Habían vuelto los rostros en la niebla. Cramplock era uno de ellos, rugiéndome enfurecido. Se alejaba de mí sin dejar de chillarme, pero volvía unas cuantas veces para recordarme la negligencia que había cometido. Algunas de las figuras que se acercaban a mí, apareciendo entre el humo, llevaban luces en la mano, como si quisieran verme la cara, y yo tenía que entrecerrar los ojos y apartar la mirada para que su luz no me deslumbrara. La señora Muggerage aparecía cuchillo en mano, gruñendo en voz baja entre las tinieblas, y la imagen de la ansiosa carita de Nick, con su mata de cabello negro, daba vueltas a su alrededor, esquivando el arma, mientras ella la blandía de un lado a otro sin piedad.

Y también soñé con el hombre de Calcuta, aunque su rostro no fue de los que se me apareció entre las tinieblas. Esta vez no sólo su cabeza sino todo su cuerpo se había convertido en el de un cuervo, lustroso y brillante, con ojos que eran como dos brillantes joyas, de mirada dura y penetrante. En el sueño, estaba sentado al borde de mi cama, mirándome. Pero en vez de sentirme asustado por su presencia, notaba como si estuviera cuidando de mí. Posado a los pies de mi cama, vigilante y protector; de alguna manera, su presencia parecía crucial y reconfortante, como la de los cuervos de la Torre de Londres.

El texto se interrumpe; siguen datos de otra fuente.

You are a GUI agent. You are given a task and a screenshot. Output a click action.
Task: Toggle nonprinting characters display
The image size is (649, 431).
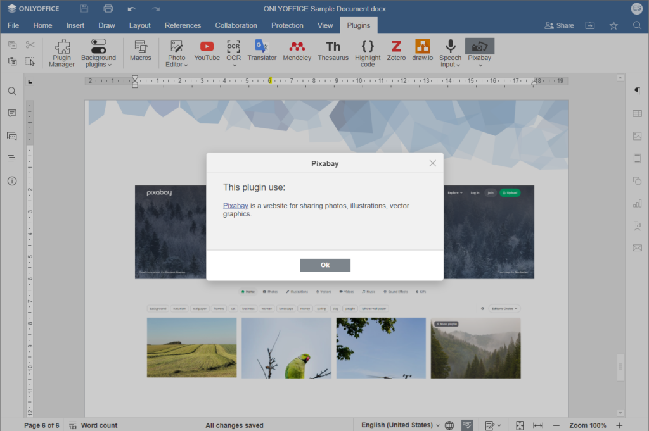pyautogui.click(x=637, y=91)
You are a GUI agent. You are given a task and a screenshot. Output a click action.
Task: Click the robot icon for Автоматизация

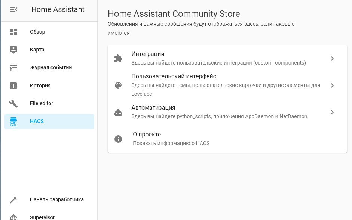point(118,112)
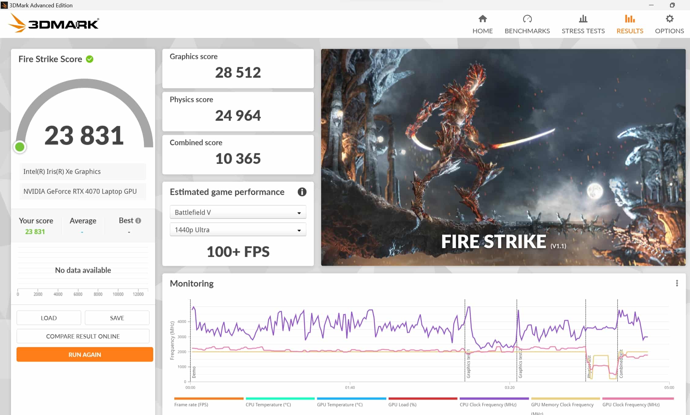Toggle the CPU Temperature legend series
Viewport: 690px width, 415px height.
point(268,405)
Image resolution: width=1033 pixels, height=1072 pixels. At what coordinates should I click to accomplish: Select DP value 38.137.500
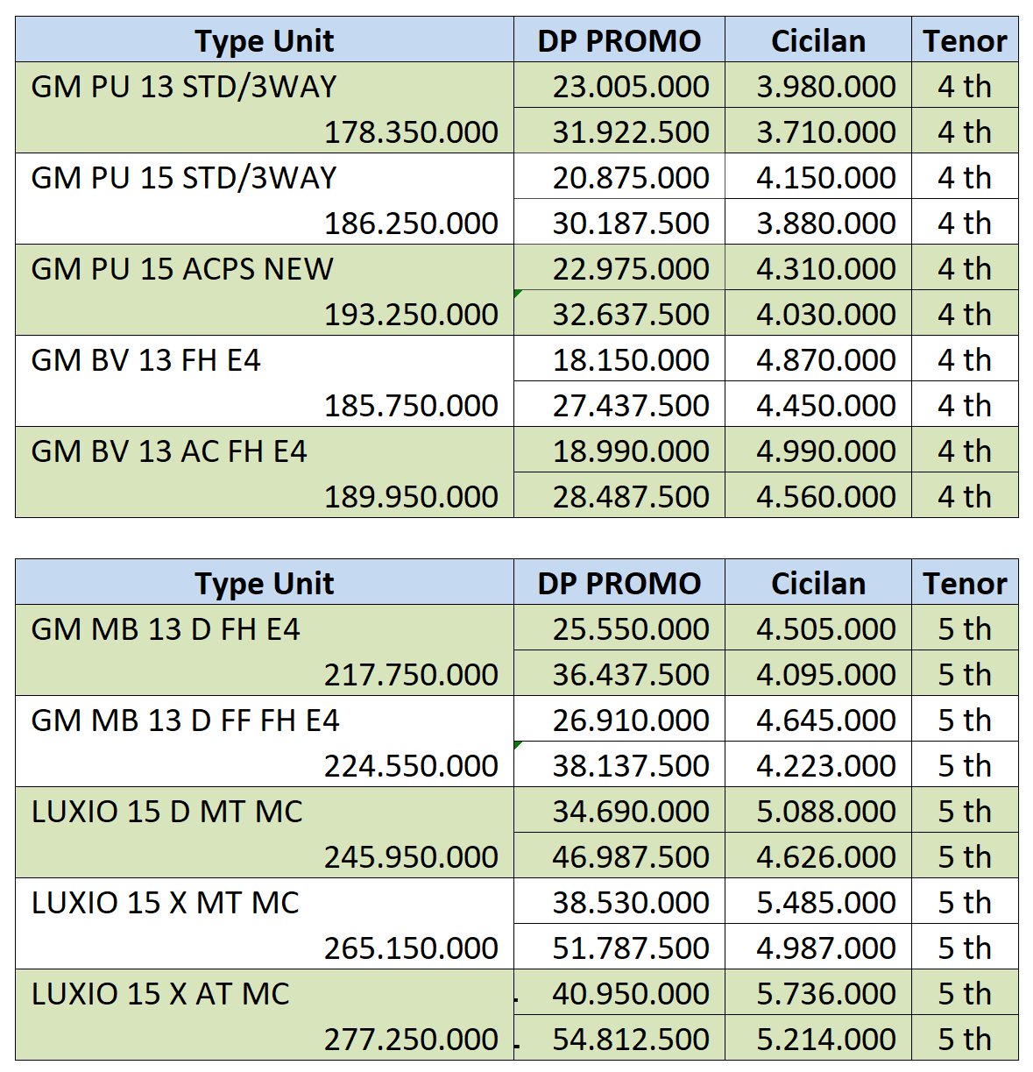pos(619,765)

Me desperté empapado de sudor, con
Lash
lamiéndome la sal de la frente. La luz del día entraba a través de la ventana y se podían oír en la calle los ruidos de la actividad matinal. Lo primero que hice fue levantarme a comprobar que el camello siguiera en su sitio, y efectivamente, todavía estaba envuelto en la manta, en el fondo del armario.

Cramplock ya estaba trabajando. Tenía la cara y las manos negras de tinta.

—Esta mañana ha llegado una carta muy extraña —fue lo primero que me dijo.

—¿De quién?

—No sé. —Me pasó un pedazo de papel rígido—. ¿Tú le encuentras algún sentido, Mog?

Lo examiné rápidamente.

—¿Dónde estaba? —le pregunté, algo incómodo.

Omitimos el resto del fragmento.